Page and screen pointing data:
● ● ● ●

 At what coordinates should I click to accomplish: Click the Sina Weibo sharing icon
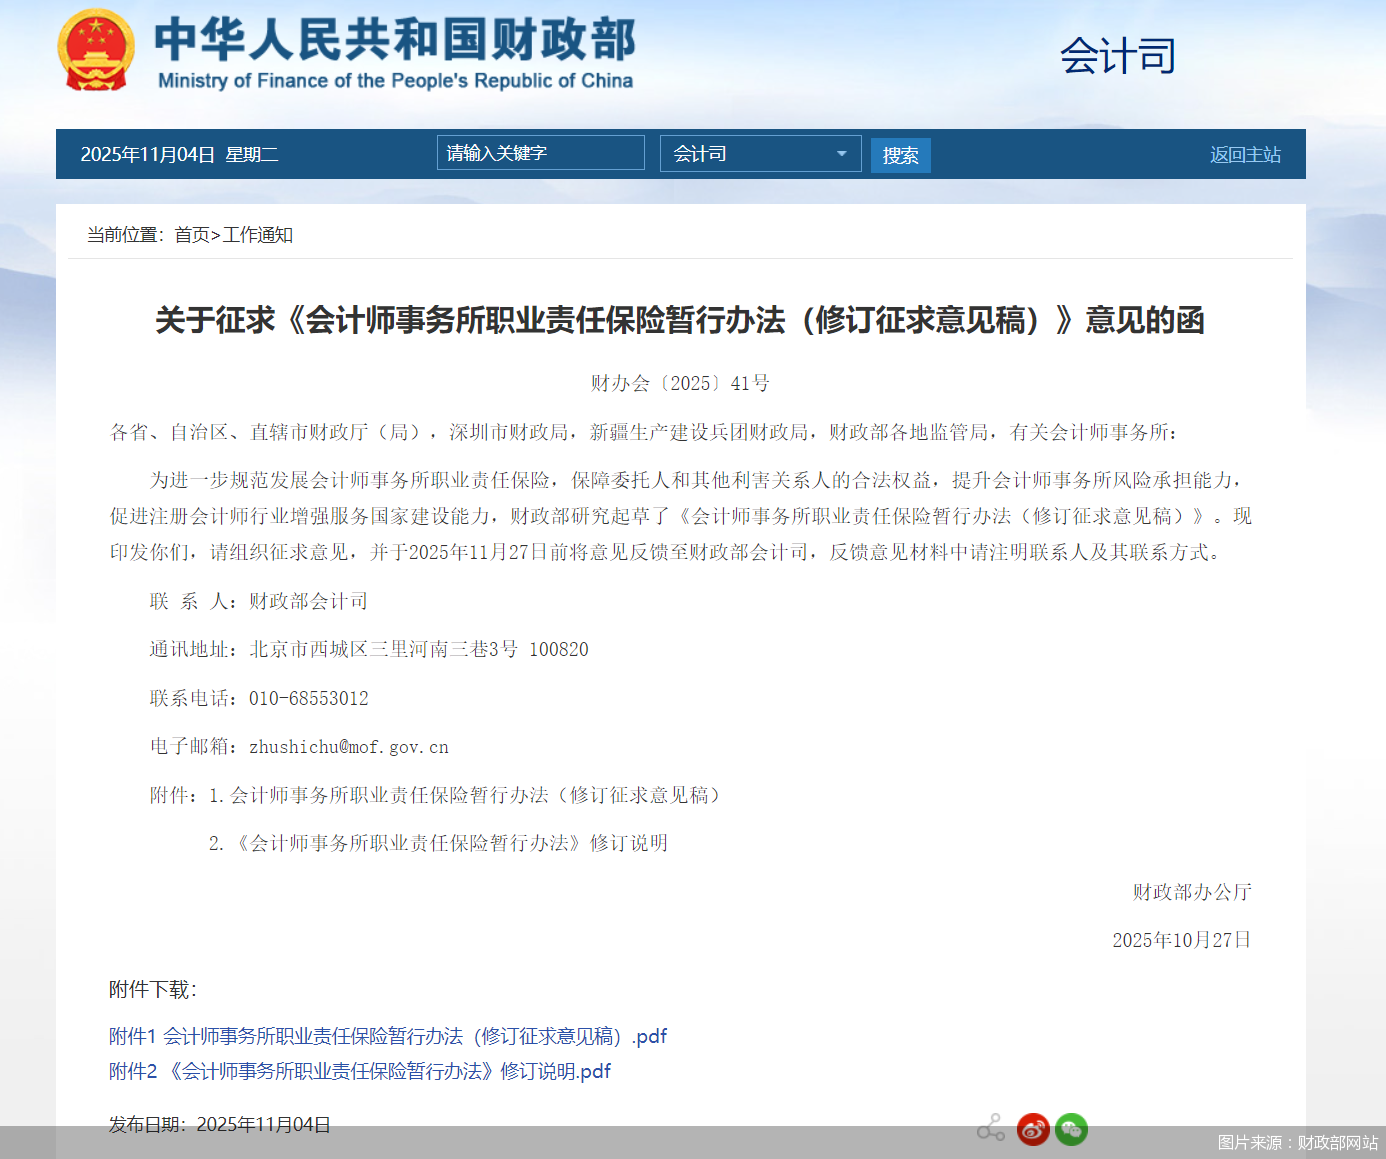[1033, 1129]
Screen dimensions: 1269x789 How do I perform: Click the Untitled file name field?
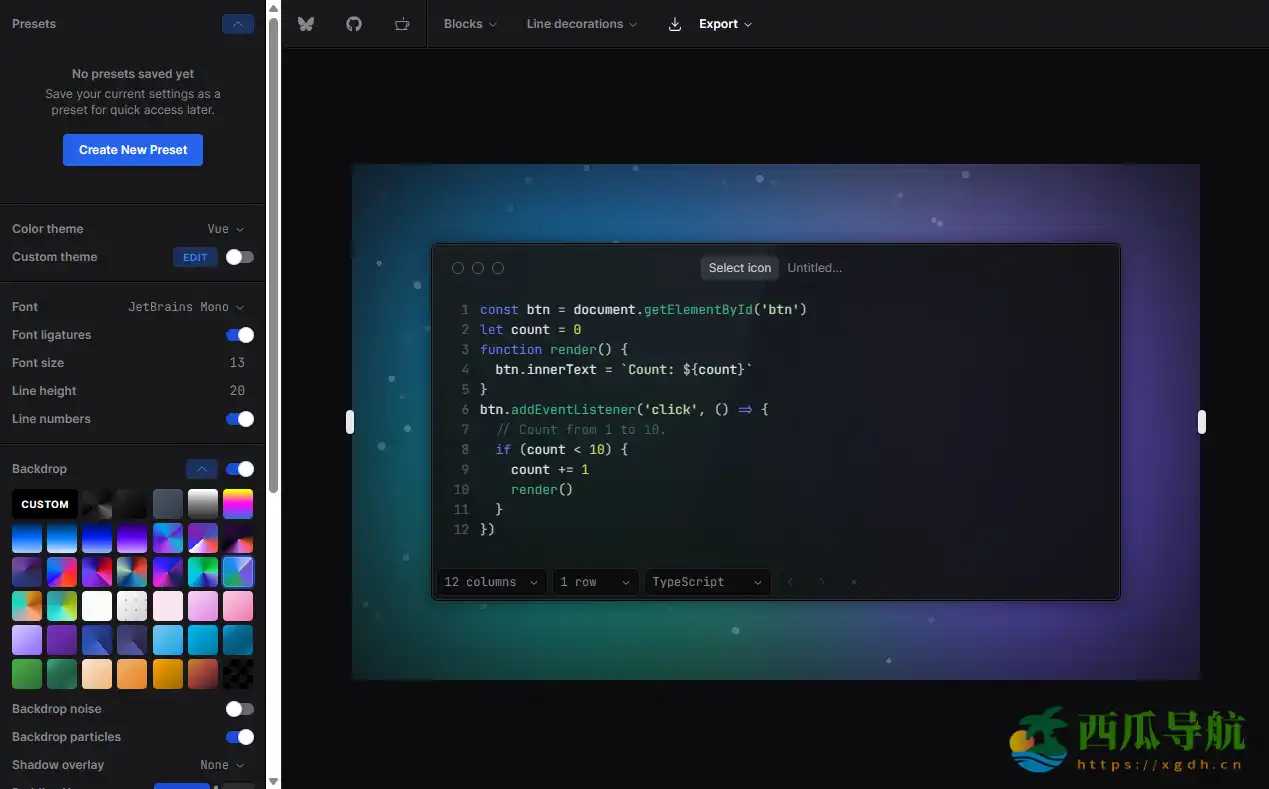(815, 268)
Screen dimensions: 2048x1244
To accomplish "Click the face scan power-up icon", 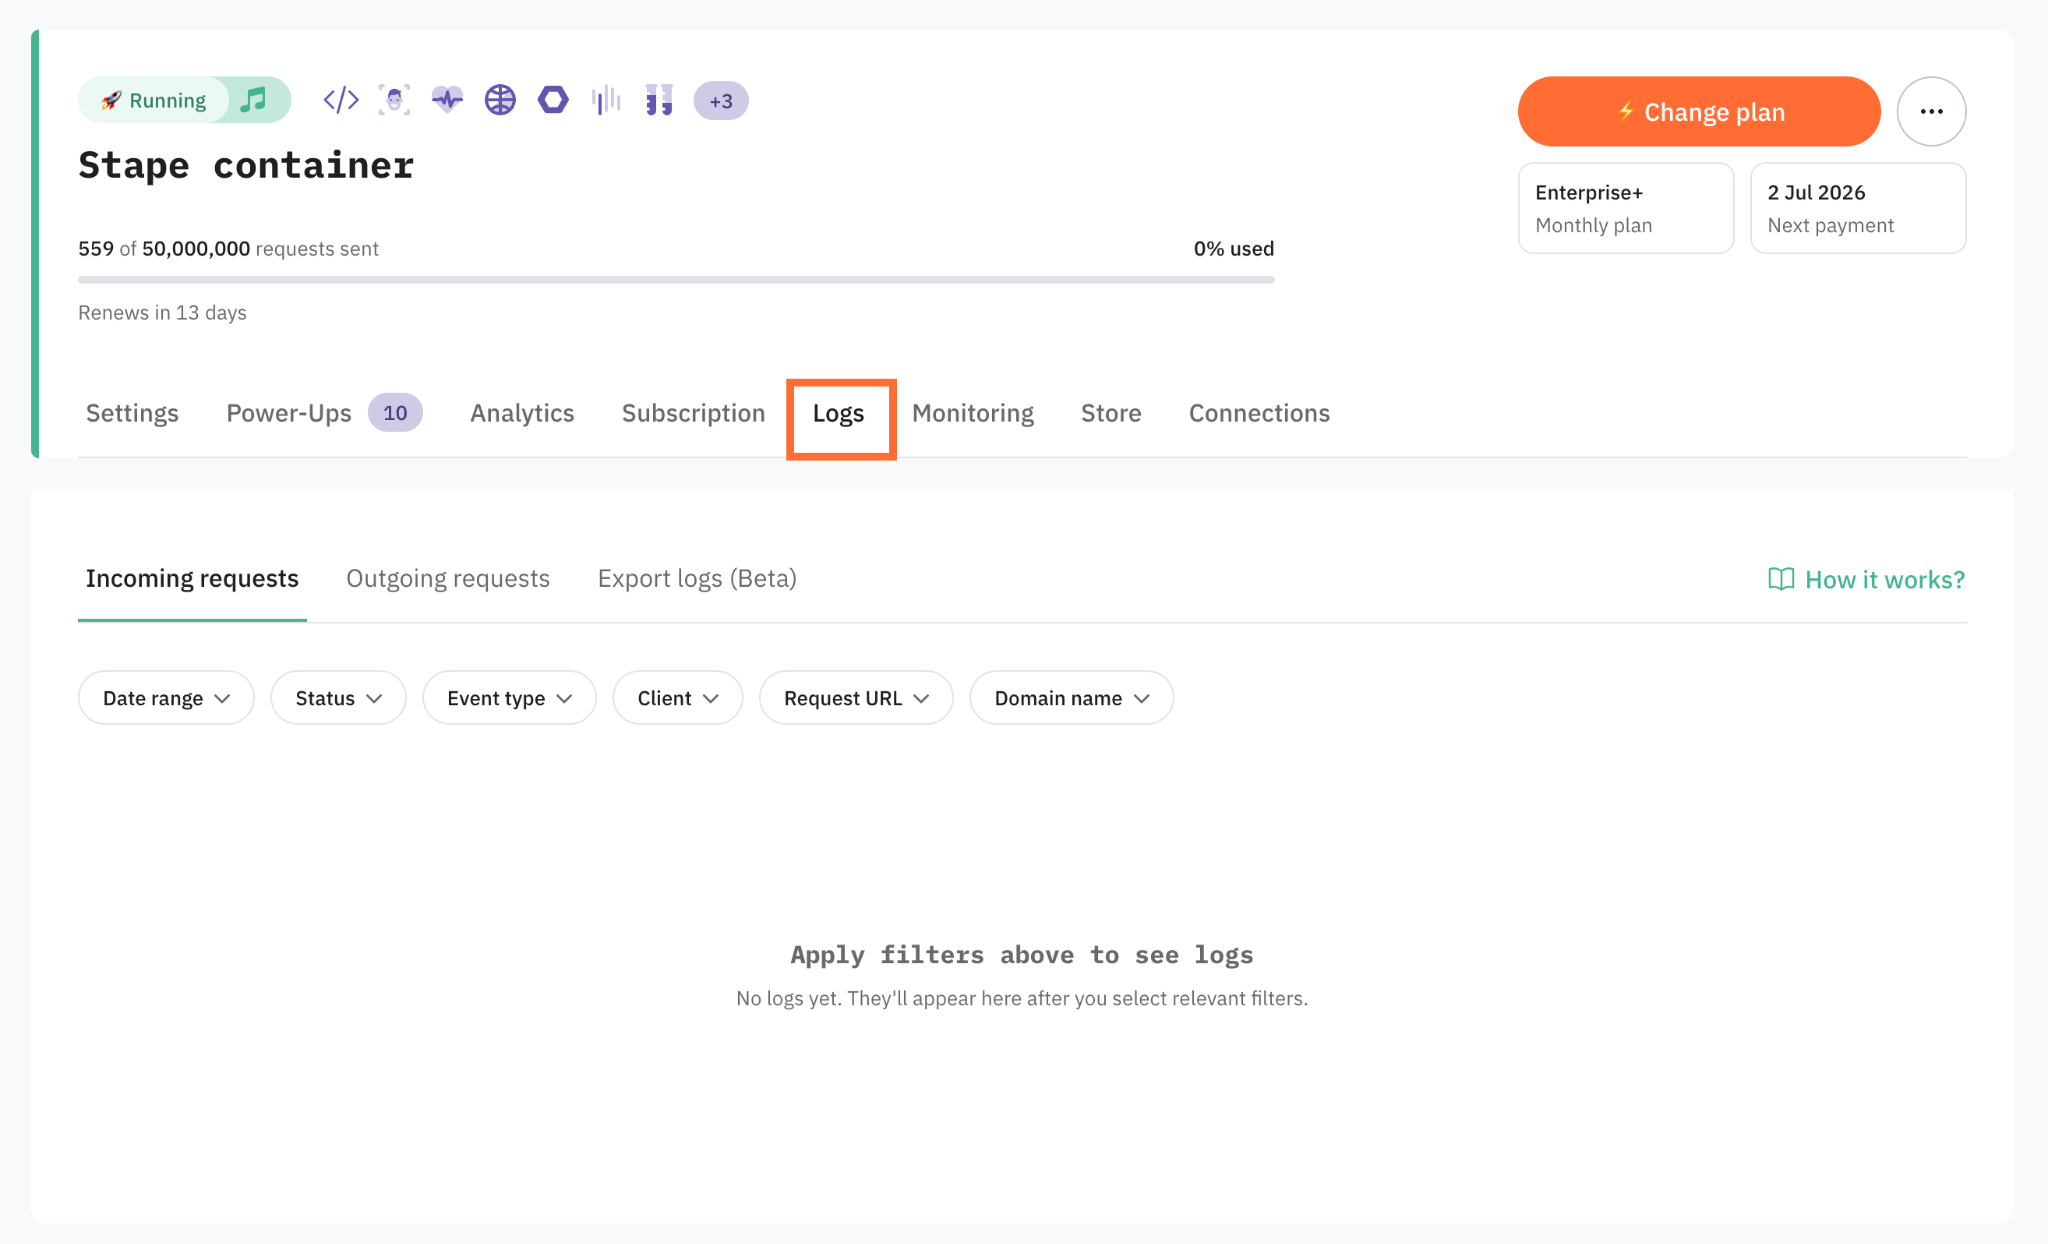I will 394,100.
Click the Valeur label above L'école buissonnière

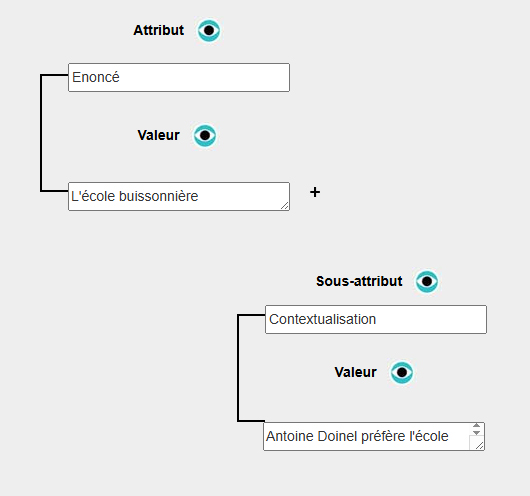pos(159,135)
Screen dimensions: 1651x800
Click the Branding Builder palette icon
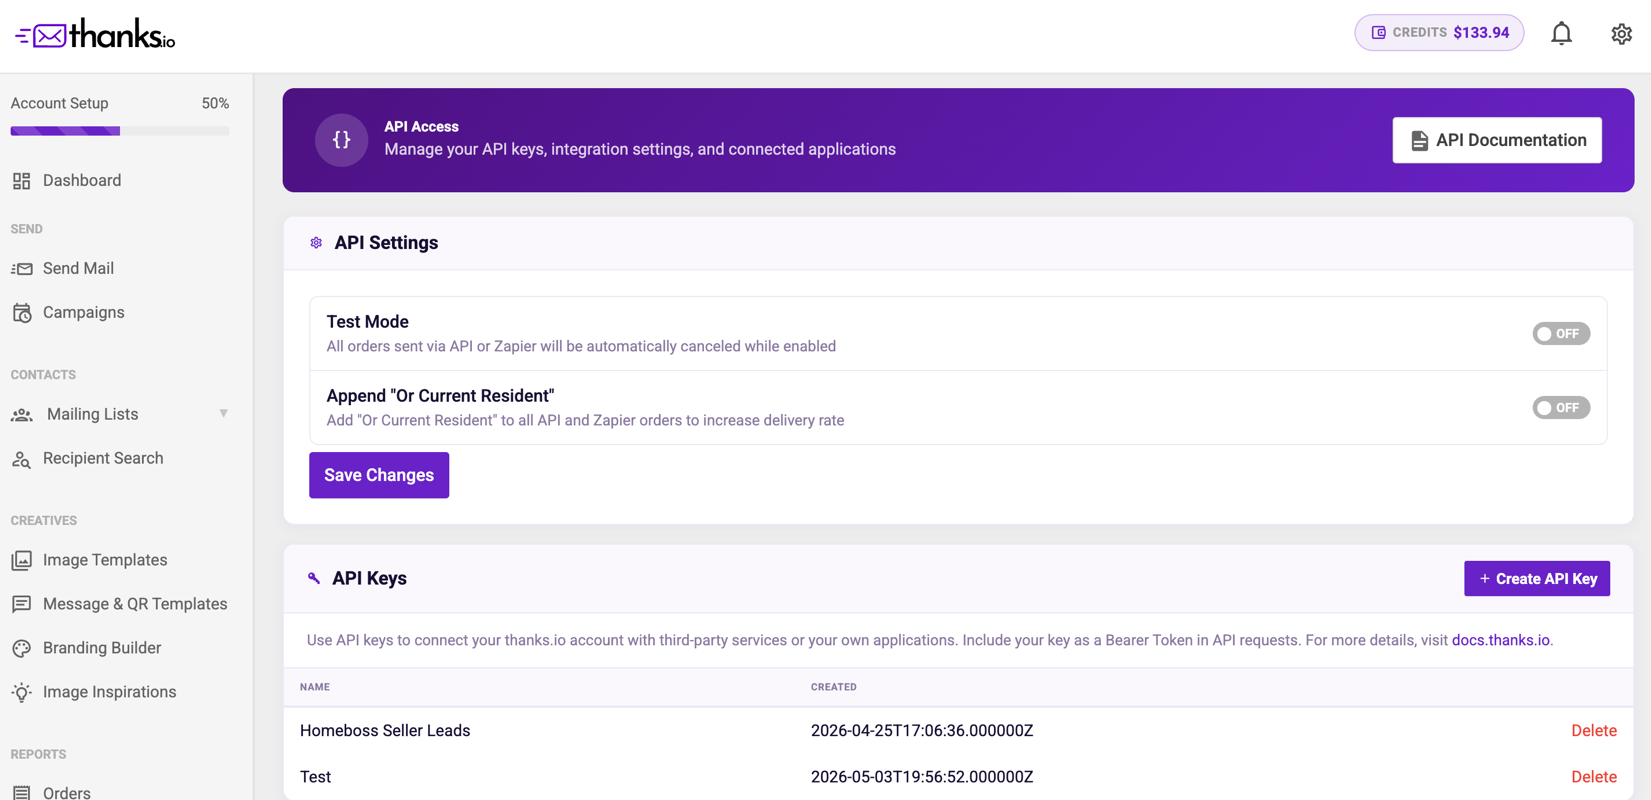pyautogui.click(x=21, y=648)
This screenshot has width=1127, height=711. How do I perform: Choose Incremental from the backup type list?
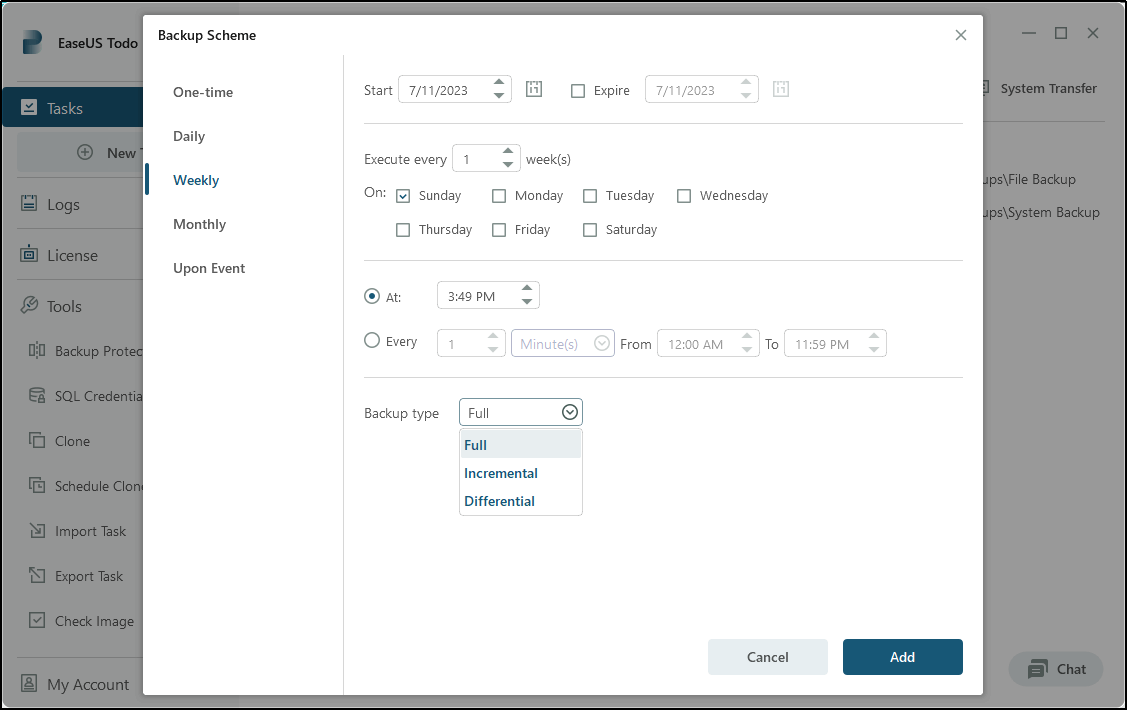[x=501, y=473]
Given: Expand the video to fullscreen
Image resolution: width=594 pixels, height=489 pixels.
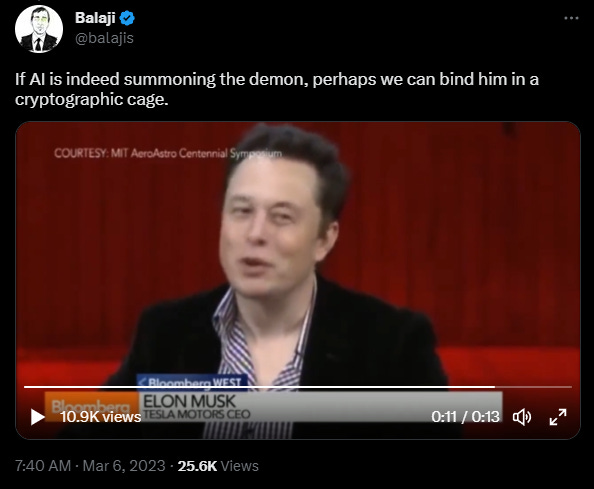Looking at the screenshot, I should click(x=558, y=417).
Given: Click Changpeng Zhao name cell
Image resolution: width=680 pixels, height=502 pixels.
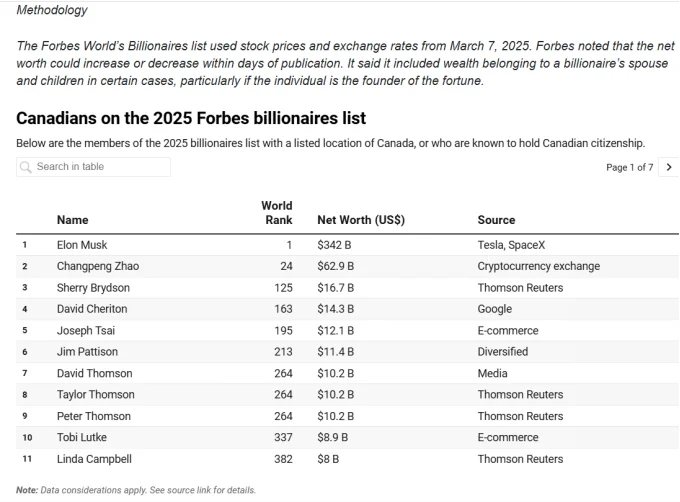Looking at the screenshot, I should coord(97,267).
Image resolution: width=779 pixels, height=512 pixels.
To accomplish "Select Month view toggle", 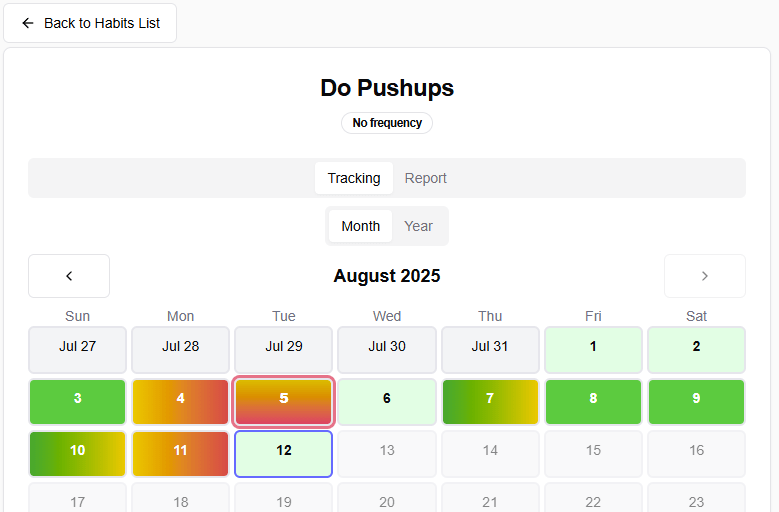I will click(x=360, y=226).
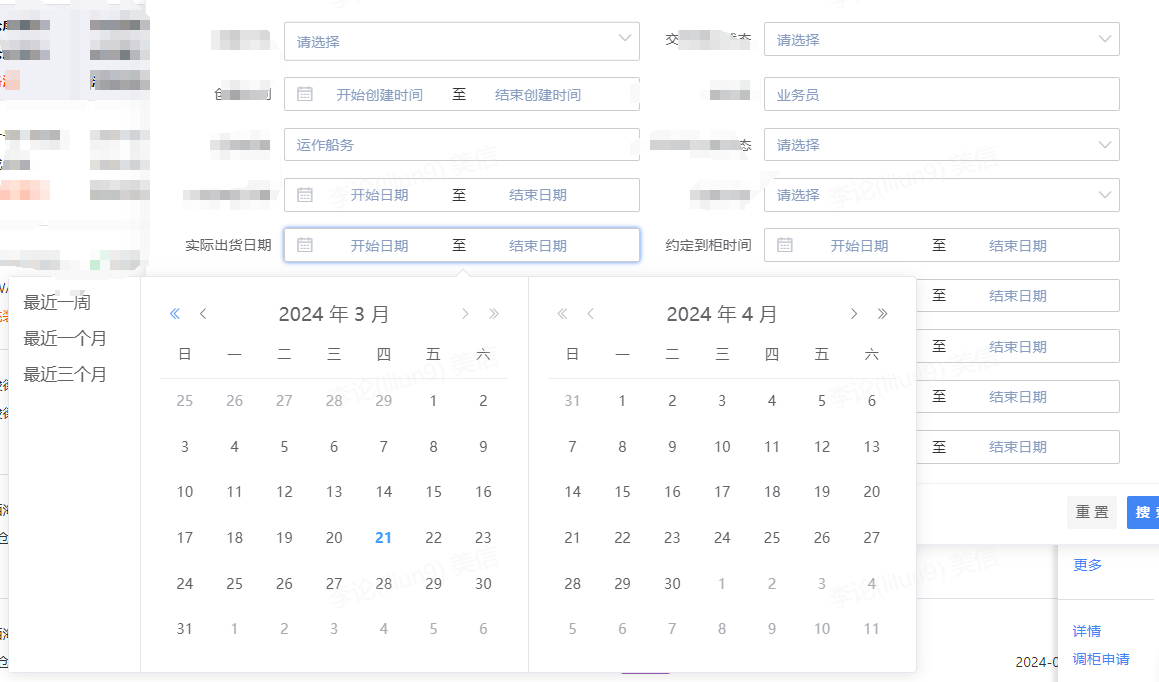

● ● ● ●

§ Task instructions
Pull out every line above that contains the string "pixels", matching case exactly.

§ Answer to this problem
Image resolution: width=594 pixels, height=489 pixels.
Image resolution: width=680 pixels, height=502 pixels.
Image resolution: width=779 pixels, height=512 pixels.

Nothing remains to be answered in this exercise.